Items from a dataset:
◆ ◆ ◆ ◆

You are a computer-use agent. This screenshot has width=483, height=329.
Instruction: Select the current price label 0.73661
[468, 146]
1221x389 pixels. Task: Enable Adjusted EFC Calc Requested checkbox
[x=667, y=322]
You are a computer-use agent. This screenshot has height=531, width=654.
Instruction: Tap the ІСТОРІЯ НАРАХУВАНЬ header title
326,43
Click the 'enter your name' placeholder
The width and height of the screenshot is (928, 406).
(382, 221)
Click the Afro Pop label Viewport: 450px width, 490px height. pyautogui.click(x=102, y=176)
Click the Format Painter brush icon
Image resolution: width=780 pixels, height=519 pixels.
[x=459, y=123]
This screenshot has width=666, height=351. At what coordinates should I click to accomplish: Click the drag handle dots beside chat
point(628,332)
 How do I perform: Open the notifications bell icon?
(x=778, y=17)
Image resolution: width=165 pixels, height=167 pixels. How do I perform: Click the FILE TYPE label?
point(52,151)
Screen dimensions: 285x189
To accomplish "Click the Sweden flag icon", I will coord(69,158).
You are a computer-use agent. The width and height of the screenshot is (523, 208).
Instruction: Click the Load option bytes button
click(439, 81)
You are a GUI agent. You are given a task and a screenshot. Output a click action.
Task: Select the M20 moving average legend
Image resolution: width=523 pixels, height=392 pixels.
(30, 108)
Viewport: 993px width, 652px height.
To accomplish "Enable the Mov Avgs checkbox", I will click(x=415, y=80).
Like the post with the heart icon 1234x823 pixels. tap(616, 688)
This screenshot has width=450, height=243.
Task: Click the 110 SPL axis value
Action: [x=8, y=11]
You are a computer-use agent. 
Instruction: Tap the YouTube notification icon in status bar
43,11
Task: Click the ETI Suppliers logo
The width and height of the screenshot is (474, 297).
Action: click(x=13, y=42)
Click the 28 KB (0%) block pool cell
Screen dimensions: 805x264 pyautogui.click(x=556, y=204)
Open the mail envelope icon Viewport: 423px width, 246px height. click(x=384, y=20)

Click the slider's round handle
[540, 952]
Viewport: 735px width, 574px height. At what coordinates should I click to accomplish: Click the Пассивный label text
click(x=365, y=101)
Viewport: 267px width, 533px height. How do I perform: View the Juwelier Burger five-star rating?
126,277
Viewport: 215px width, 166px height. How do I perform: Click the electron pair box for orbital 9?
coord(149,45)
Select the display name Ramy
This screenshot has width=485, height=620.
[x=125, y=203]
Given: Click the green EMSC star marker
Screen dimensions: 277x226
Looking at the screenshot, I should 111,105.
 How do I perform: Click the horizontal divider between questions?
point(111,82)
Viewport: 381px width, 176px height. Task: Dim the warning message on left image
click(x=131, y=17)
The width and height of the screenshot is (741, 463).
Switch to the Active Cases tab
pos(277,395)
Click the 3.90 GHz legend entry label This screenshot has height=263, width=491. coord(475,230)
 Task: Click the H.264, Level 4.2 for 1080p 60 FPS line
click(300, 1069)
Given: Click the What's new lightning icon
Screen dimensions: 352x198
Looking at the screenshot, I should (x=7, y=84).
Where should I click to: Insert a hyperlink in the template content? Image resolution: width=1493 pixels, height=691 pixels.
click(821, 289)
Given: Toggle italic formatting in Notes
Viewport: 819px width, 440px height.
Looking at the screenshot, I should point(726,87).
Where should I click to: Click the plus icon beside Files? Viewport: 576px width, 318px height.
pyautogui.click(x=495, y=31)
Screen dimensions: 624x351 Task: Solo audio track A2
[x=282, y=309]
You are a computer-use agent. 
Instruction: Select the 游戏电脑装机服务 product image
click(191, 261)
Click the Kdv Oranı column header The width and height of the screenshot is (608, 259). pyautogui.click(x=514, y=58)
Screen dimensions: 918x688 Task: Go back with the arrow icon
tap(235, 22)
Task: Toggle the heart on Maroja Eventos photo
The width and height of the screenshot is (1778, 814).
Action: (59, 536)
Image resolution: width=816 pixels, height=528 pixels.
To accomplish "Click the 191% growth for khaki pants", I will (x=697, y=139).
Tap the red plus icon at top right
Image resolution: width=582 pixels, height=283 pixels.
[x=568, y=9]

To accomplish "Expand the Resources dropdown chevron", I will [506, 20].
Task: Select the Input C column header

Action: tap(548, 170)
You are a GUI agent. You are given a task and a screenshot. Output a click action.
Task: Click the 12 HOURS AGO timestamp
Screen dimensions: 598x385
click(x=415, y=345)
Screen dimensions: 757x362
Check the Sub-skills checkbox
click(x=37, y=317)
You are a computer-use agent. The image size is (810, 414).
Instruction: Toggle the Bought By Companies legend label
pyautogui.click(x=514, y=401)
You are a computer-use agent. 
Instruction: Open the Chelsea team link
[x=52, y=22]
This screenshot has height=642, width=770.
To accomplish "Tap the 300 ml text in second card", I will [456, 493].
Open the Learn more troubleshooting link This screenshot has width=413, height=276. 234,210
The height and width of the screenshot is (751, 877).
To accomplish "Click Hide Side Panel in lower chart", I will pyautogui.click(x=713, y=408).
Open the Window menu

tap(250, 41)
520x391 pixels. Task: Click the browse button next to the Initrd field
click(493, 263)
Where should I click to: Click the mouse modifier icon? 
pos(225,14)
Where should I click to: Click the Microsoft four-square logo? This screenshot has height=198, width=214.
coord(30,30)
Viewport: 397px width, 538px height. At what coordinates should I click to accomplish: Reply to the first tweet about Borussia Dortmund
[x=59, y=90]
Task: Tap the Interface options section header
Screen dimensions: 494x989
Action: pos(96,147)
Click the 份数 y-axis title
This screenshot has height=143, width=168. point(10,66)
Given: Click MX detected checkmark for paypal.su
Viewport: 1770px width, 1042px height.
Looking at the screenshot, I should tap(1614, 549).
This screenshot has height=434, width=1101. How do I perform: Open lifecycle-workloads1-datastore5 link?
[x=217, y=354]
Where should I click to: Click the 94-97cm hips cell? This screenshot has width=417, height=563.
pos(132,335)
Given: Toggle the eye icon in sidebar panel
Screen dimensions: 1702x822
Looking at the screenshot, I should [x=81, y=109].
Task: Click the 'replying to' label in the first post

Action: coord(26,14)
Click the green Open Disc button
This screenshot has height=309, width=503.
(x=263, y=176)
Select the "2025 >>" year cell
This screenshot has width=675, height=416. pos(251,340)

◆ ◆ ◆ ◆

Exercise: Set down precisely the lines above between the line holding "Viewport: 215px width, 166px" and the line holding "The width and height of the screenshot is (741, 463).", inclusive, and nothing beyond them.

Answer:
Viewport: 215px width, 166px height. How do I perform: Click the electron pair box for orbital 9?
coord(149,45)
Select the display name Ramy
This screenshot has width=485, height=620.
[x=125, y=203]
Given: Click the green EMSC star marker
Screen dimensions: 277x226
Looking at the screenshot, I should 111,105.
 How do I perform: Click the horizontal divider between questions?
point(111,82)
Viewport: 381px width, 176px height. Task: Dim the warning message on left image
click(x=131, y=17)
The width and height of the screenshot is (741, 463).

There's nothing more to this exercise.